Does least squares (approximate solution) minimize the orthogonal distance of $b$ to $Ax$, or does it minimize the error projected along the $b$ axis?

2.8k Views Asked by At

I have always been confused about whether the approximate solution to $Ax=b$ is equivalent to minimizing the average distance of all of the $b$ vectors to $Ax$, or whether it is minimizing the distance projected along the $b$ axis?

(where $A$ is full rank and skinny and the system is overdetermined).

Consider these two pictures: minimizing the distance projected along the $b$ axis from http://www.statisticshowto.com/least-squares-regression-line/

and another figure on the same page:

projection onto the line $Ax$ also from from http://www.statisticshowto.com/least-squares-regression-line/.

Notice these are two figures on the same page! I do not understand how these are both being minimized at the same time. can someone please explain? thanks.

this is a related question Least squares solutions and orthogonal projection?

4

There are 4 best solutions below

6
On

The least squares value is the $x$ that minimizes $(Ax-b)^2.$ However, least squares is more often thought of as a curve fitting method where you want to fit a line to the points $(x_1,y_1),$ $\ldots,(x_n,y_n) $ and you want a best fit line. In this case we take $$ A = \pmatrix{1& x_1\\ 1& x_2\\\vdots& \vdots\\ 1 & x_n}$$ and $$b = \pmatrix{y_1\\\vdots \\y_n}$$ and parametrize $x$ as $x=\pmatrix{a\\b}$ and then when we minimize $(b-Ax)^2,$ we get a fit line $y_i\approx bx_i + a.$ The picture of the fit line matches your first diagram above. And the quantity you have minimized is the sum of the squares of the quantities depicted.

(Sorry about the potentially confusing double use of $x.$ Usually in regression it's written $y=X\beta$ rather than $b=Ax$.)

However, when we look at it as an approximate solution to an overdetermined system of equations, you can view it as finding an orthogonal projection onto the column space of $A$ that minimizes the Euclidean distance in $n$-dimensional space between the point $b$ and the point $Ax$ that it's projected to.

2
On

Any kind of regression that you perform should describe the model that is used and the way that $\|\hat x - x\|$, the "distance" between the estimated value and the measured value is defined.

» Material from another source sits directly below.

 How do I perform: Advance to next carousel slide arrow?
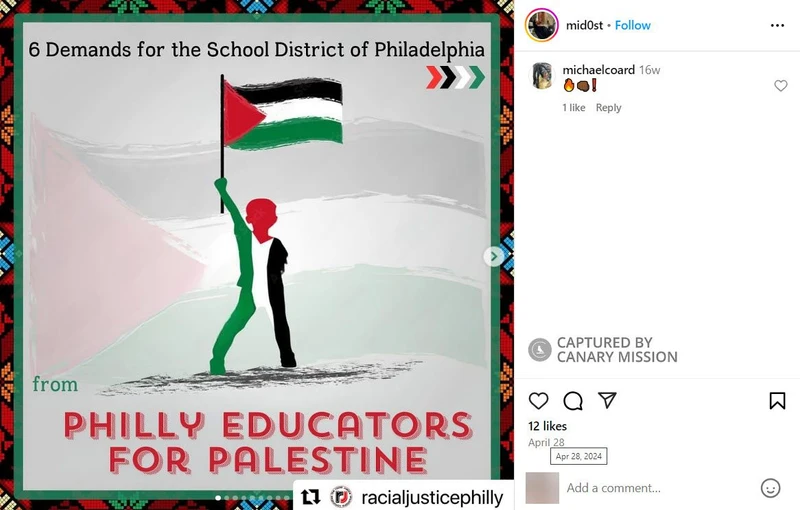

Given the equation $Ax = y$ where $A \in \mathbb R^{m \times n}, x \in \mathbb R^{n \times 1},$ and $y \in \mathbb R^{n \times 1}$, the most common model is $$Ax = y + \epsilon.$$ The best fit estimator, $\hat x$, will minimize $$\epsilon^T \epsilon = \sum_{i=1}^n \epsilon_i^2$$ and the formula is $$\hat x = (A^TA)^{-1}A^Ty$$ which requires that the columns of $A$ are linearly independent.

There are other models. You might want to minimize the absolute error, $$\max_{i=1}^n |\epsilon_i|$$ or you might want to calculate the line $\ell$ that minimizes $$\sum_{i=1}^n d((x_i, y_i), \ell )^2$$ the sum of the squares of the distances from the points $(x_i, y_i)$ to the line $\ell$. If the line $\ell$ is described by $ax+by=c$, then $d((x_i, y_i), \ell )^2 = \dfrac{(ax_i+by_i-c)^2}{a^2+b^2}$.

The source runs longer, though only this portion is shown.